• [Records for this task]
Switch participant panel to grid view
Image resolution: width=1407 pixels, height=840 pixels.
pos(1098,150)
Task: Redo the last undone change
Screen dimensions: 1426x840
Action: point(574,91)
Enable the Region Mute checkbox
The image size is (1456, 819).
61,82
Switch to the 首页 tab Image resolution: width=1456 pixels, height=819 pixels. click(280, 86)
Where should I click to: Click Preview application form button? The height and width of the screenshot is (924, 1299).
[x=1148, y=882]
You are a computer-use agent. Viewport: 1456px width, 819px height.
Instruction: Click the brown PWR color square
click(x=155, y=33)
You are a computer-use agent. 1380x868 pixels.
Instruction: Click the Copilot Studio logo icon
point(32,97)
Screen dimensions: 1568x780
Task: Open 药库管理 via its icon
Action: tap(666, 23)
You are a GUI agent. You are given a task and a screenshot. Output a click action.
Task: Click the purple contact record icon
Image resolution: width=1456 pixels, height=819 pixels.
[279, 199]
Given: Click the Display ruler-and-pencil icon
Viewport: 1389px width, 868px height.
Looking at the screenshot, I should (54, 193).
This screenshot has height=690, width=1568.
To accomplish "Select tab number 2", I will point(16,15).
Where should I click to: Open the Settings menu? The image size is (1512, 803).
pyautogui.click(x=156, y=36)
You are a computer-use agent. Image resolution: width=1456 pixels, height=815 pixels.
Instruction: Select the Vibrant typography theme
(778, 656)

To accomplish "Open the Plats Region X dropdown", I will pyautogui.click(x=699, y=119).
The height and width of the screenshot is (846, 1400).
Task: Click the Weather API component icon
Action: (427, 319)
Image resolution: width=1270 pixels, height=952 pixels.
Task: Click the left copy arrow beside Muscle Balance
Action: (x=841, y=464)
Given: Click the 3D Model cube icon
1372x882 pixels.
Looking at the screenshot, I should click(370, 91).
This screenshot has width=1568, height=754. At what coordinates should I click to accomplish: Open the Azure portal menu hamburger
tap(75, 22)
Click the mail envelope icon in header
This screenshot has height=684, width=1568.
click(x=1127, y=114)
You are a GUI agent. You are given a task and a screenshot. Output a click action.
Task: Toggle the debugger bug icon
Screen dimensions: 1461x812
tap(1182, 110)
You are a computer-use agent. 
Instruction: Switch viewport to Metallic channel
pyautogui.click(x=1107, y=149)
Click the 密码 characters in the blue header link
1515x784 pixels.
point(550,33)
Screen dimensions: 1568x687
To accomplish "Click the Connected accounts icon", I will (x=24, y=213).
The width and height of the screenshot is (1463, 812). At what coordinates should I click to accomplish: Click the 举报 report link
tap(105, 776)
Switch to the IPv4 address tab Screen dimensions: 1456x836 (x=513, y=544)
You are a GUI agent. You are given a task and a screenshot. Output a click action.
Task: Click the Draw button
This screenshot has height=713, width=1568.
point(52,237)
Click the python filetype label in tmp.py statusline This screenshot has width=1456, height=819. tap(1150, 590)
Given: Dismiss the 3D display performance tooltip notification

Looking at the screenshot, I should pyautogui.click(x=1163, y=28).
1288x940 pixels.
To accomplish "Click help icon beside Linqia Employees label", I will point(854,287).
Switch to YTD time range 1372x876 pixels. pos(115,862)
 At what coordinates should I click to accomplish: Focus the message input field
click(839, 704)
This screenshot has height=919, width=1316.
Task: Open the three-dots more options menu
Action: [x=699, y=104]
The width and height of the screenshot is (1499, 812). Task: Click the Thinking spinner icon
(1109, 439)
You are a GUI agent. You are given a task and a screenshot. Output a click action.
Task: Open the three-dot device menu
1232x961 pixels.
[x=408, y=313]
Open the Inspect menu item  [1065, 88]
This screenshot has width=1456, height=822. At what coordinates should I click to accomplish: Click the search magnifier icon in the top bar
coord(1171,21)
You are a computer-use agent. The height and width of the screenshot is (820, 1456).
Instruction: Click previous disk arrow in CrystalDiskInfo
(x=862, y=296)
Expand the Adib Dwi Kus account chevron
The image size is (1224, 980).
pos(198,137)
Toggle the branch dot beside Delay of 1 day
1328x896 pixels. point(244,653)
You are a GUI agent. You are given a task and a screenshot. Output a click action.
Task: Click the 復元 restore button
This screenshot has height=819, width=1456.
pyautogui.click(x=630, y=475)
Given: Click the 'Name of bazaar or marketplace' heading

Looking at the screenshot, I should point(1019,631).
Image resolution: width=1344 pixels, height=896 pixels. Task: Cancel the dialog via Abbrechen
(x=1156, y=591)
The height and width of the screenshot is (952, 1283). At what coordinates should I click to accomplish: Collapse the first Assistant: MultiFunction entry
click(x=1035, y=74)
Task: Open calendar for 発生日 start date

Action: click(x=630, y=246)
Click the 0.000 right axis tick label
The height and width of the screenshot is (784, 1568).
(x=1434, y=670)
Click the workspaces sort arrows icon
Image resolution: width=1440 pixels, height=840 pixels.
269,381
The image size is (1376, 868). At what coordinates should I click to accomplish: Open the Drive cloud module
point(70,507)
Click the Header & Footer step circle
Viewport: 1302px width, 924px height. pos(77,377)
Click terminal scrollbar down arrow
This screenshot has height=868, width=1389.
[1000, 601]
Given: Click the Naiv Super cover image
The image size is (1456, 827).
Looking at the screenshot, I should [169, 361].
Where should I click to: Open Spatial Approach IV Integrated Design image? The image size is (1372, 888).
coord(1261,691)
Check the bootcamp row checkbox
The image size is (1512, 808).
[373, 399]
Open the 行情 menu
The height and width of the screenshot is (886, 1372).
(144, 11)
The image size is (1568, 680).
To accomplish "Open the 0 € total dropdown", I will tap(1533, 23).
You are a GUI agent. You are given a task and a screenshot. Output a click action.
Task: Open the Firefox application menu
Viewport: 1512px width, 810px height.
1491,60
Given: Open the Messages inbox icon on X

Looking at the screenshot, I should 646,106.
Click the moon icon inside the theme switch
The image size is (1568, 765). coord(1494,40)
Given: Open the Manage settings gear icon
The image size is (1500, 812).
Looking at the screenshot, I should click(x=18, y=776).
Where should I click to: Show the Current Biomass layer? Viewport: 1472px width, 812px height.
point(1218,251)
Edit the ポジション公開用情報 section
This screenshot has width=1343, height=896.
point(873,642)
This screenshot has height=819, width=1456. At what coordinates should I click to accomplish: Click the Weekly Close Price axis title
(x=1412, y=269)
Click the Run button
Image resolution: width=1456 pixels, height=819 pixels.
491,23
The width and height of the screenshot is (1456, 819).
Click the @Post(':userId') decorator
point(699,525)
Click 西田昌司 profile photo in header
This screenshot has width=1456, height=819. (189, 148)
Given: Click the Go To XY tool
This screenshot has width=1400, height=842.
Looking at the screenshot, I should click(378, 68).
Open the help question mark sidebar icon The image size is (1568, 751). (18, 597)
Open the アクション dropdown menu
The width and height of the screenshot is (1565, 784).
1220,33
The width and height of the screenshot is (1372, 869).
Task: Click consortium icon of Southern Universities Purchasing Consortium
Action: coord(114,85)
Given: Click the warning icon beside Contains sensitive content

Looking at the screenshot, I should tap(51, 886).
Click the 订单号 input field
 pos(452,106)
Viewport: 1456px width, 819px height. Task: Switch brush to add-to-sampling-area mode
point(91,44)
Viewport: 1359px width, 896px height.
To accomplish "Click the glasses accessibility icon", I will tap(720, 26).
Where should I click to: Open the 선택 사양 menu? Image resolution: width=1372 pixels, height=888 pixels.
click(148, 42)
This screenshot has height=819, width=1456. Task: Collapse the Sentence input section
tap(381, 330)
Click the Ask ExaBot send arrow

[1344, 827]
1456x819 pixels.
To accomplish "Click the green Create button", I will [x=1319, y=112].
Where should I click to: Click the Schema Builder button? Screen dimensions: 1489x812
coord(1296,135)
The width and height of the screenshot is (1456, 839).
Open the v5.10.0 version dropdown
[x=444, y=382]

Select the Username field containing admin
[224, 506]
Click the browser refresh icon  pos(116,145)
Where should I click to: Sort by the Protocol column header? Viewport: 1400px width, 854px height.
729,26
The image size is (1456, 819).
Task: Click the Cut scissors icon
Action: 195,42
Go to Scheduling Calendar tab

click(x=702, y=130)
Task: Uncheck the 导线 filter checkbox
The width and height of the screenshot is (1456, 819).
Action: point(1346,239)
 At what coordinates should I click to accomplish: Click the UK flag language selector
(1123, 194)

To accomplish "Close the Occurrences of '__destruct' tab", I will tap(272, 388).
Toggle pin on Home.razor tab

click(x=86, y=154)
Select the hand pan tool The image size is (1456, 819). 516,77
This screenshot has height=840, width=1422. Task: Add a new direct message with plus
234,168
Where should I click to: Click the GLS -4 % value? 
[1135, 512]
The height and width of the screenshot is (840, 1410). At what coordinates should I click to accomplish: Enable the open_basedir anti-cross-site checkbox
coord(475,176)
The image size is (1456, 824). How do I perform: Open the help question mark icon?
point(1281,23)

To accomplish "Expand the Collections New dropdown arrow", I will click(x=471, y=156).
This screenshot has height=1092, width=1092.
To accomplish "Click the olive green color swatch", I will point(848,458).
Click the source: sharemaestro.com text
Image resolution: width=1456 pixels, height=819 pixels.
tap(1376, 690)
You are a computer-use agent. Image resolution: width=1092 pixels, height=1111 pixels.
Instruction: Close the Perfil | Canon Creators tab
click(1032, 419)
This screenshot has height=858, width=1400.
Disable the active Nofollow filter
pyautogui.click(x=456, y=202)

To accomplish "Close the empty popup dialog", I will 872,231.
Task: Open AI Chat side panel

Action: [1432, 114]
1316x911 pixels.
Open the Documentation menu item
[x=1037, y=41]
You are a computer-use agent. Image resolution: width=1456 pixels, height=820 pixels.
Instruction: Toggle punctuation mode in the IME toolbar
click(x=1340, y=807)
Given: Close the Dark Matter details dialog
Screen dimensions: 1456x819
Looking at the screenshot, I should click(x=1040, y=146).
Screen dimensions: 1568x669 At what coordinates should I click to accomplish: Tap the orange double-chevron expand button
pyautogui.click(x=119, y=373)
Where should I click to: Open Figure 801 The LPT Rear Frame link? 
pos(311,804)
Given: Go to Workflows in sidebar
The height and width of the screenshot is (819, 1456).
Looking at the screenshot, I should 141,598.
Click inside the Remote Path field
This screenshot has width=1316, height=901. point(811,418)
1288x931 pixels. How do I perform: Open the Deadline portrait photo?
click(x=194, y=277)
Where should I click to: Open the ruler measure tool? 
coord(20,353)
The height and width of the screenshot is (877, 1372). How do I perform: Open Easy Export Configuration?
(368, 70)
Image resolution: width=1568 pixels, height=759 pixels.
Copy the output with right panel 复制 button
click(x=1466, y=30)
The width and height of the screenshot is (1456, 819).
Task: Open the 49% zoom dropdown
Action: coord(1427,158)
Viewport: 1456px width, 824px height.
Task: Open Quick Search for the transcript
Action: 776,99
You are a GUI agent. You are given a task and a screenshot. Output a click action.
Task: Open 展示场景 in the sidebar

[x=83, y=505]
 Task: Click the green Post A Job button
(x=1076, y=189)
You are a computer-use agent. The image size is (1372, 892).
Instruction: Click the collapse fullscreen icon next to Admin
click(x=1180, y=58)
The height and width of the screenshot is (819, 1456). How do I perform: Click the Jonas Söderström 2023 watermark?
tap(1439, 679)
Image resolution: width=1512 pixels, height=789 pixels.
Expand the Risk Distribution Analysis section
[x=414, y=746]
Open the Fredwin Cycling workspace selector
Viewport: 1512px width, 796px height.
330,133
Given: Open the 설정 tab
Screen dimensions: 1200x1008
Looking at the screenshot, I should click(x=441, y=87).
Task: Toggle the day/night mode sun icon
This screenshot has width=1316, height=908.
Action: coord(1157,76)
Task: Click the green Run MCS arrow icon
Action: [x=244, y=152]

• [What this task involves] Give back, word for word, the lines of the records that run from the one holding "Given: Open the 설정 tab" to the very last.

• [Solution]
Given: Open the 설정 tab
Screen dimensions: 1200x1008
Looking at the screenshot, I should click(x=441, y=87).
Task: Toggle the day/night mode sun icon
This screenshot has width=1316, height=908.
Action: coord(1157,76)
Task: Click the green Run MCS arrow icon
Action: [x=244, y=152]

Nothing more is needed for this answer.